___ Extrait ___

Création d’ateliers pour les ouvriers chômeurs.

18 05 1830

L’Anglais Edwin Beard Budding invente la tondeuse à gazon. Le brevet sera déposé en 1831. De quoi occuper le dimanche en attendant l’arrivée de la télévision.

5 1830       

L’Indian Removal Act repousse à l’ouest du Mississippi les Indiens de l’Est et du Sud-Est. Entre 1831 et 1838, des dizaines de milliers d’Indiens entreprennent le voyage à pied, dans de très dures conditions : jonchée de morts, la route suivie sera baptisée piste des larmes.

Dès l’indépendance, il avait été convenu que les Indiens auraient le droit de résider à l’est du Mississippi, à condition d’être alphabétisés, et parfois même, de se convertir à la religion chrétienne – protestante bien sûr -, pour former ce que l’on nommait les tribus civilisées.

Mais la découverte de minerais dans leurs sous-sols dès 1820 avaient attisé la convoitise des Blancs. Le territoire des bisons et des Indiens est coupée en deux : les Grandes Plaines représentent à elles seules la moitié des États-Unis : 9 385 000 km². Il y avait alors entre 70 et 80 millions de bisons dans ces grandes plaines, et s’ils étaient si nombreux, c’est sans doute parce que les Indiens n’avaient pu les chasser avec efficacité que depuis leur alliance avec le cheval introduit sur leur territoire par les Espagnols, 300 ans plus tôt. Et le prélèvement restait inférieur à l’accroissement. Et pourtant, si dans notre France profonde, dans le cochon, tout est bon, là-bas, c’est dans le bison que tout est bon :

Les guerriers vont récupérer leurs flèches qui portent des marques spécifiques et leurs permettent de s’attribuer leurs bisons. Grand Nuage, le fils d’Aigle, est très fier. Il a tué deux bisons. Les Indiens achèvent des animaux frappée qui rampent et culbutent en beuglant et soufflant. Ils éventrent quelques bêtes et se gavent du foie fumant. Puis ils partent.

___

→ Consigne écrite 1: Dans les enregistrements, recopie les lignes en commençant par celle qui contient "You are a computer-use" et en terminant par celle qui contient "pos(225,135)", et substitue "import" à "export" sans rien changer d'autre. Laisse les images de côté.
Les enregistrements ci-dessous n'ont aucun lien avec l'extrait.

___ Enregistrements de données ___

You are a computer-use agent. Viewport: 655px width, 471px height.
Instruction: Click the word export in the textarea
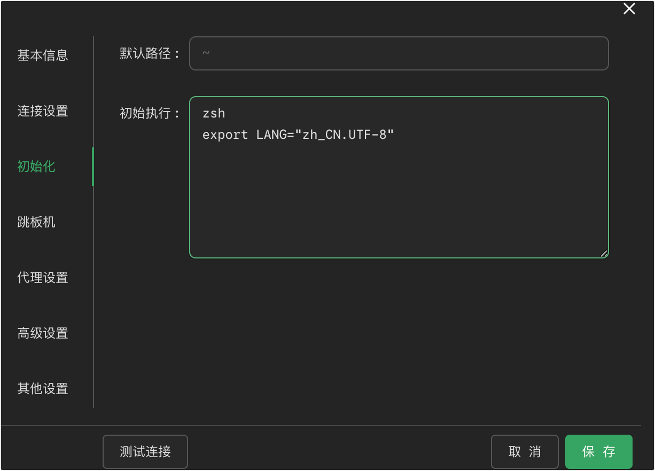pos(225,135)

___
___ Enregistrements de données ___

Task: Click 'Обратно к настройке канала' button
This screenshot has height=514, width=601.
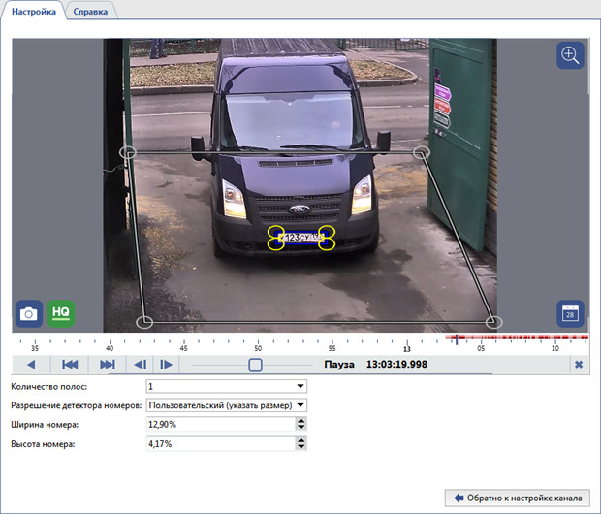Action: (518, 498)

___

→ Consigne écrite 2: D'après l'extrait, en quelle année le brevet de la tondeuse à gazon sera-t-il déposé ?

→ Réponse écrite 1:
You are a computer-use agent. Viewport: 655px width, 471px height.
Instruction: Click the word import in the textarea
pos(225,135)

→ Réponse écrite 2: En 1831.